To configure a TCP extended ACL, enter:

host1/Admin(config)# access-list INBOUND line 10 extended permit tcp 192.168.12.0 
255.255.255.0 gt 1024 172.27.16.0 255.255.255.0 lt 4000 

To remove an entry from an extended ACL, enter:

host1/Admin(config)# no access-list INBOUND line 10

To allow an external host with IP address 192.168.12.5 to be able to ping a host behind the ACE with an IP address of 10.0.0.5, enter:

(config)#  access-list INBOUND extended permit icmp host 192.168.12.5 host 10.0.0.5 echo 
code eq 0

To remove an entry from an ICMP ACL, enter:

(config)#  no access-list INBOUND extended permit icmp host 192.168.12.5 echo

To use object groups for all available parameters, enter:

ISM/Admin(config)# access-list acl_name extended {deny | permit} object-group 
service_grp_name object-group network_grp_name object-group network_grp_name

Related Commands

clear access-list

show access-list

(config) access-list remark

You can add comments about an access control list (ACL) to clarify the function of the ACL. To add a comment to an ACL, use the access-list remark command. You can enter only one comment per ACL and the comment appears at the top of the ACL. Use the no form of this command to remove an ACL remark.

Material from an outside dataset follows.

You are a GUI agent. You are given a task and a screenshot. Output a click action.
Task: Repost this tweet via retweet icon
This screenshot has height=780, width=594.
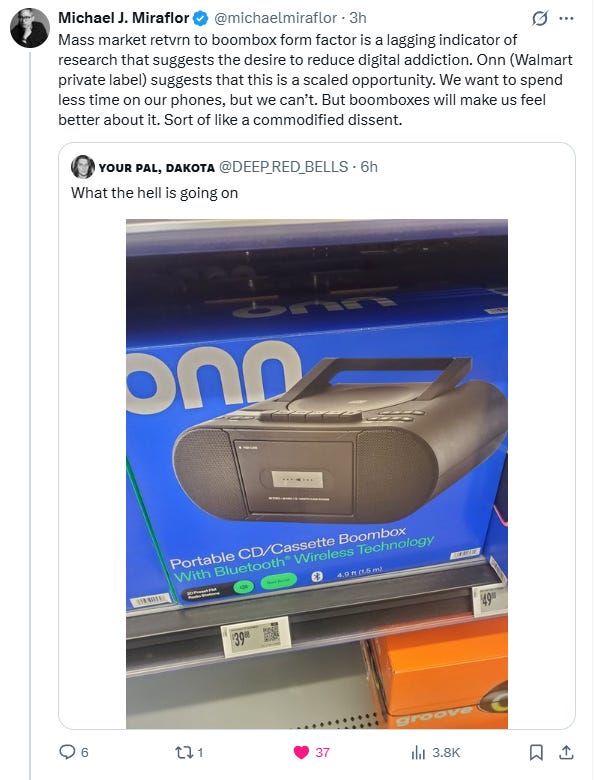(183, 752)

access-list name remark text

no access-list name remark text

Syntax Description

name	Unique identifier of the ACL. Enter an unquoted text string with a maximum of 64 alphanumeric characters.
remark text	Specifies any comments that you want to include about the ACL. Comments appear at the top of the ACL. Enter an unquoted text string with a maximum of 100 alphanumeric characters. You can enter leading spaces at the beginning of the text. Trailing spaces are ignored.